OK, for starters, she sailed through the op. But so far the results aren’t quite the miracle lots of her mates had hyped her up for. We’re not panicking yet. Apparently it’s quite common to experience blurriness for a few days, so we will clutch wood and hope for the best, until checkup time next week.
In the meantime, I’m sticking around and trying not to lose it when attempting to explain modern culture or the fact that yes, she does have an email address but it’s not the same as her post code.
Its not easy growing old in 2018, especially for women such as my mother, who opted for the head in sand approach to technology back in the Nineties when computers first began to creep into our homes. Like many of her generation, she approaches her iPad as if it were a Komodo dragon that might bite at any time. Yes, she can read and return emails and play Patience, but ordering anything on Amazon is a step too far and she still hasn’t quite got the gist of Google. She is however a soup-making ninja and can make a chicken last a fortnight, it’s just modern life is confusing and takes a great deal of lengthy explanation and demonstration after demonstration.
Sometimes it reminds me of being the mother of a toddler who asked really hard questions, such as “why is water wet?” When she asked me what Strictly’s Joe Sugg does for a living I found myself struggling to explain what a YouTube star is and yes, she’s got a smart TV but however many times I show her how to use the remote control to navigate the thing, she can’t get used to the scrolling mechanism. Its frustrating, because she’s so clever. Her bedside table is piled high with proper authors, she is politically savvy, she reads a proper broadsheet newspaper, but her mobile phone lies dormant at the bottom of her bag. I tell her she might as well be carrying around a tin of rice pudding, but she pretends not to care.

And to be honest, I don’t think she does. She is quite contented with her world. She can’t be bothered with podcasts, Instagram and Snapchat and what’s cool. It’s not going to kill her not knowing what a download is. What’s much more concerning is that while technology gallops on making life easier, more exciting, more immediate for the young, the needs of the old are being completely ignored. No one is even bothering to use any common sense. Important letters are still being sent out in tiny font to nonagenarians who haven’t a hope in hell of reading them. Instructions for geriatric post-op care are complicated and vital eye drops come in impossible to use bottles for those with arthritic wrists.

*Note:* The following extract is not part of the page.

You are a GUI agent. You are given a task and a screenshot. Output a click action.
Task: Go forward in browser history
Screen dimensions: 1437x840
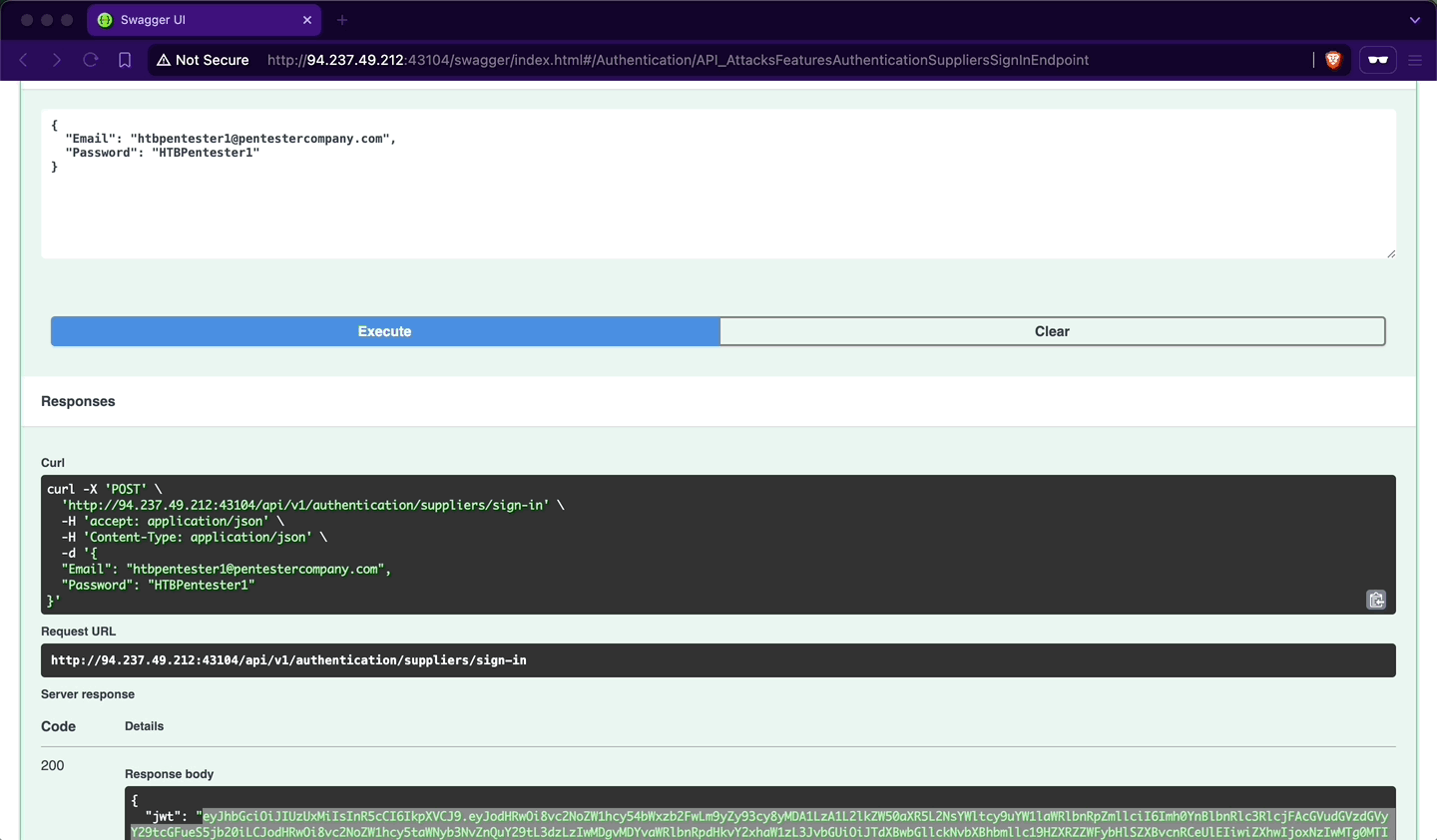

So, while I’m not against technological progress, can we please stand still for a second and think about using some of that brainpower for designing stuff that will help the elderly live independently and well for longer. Remote controls with an iPlayer button, washer/dryers that you don’t need a PhD to fathom and some kind of post-op drug robot which will clean, vacuum and administer drugs efficiently and on time.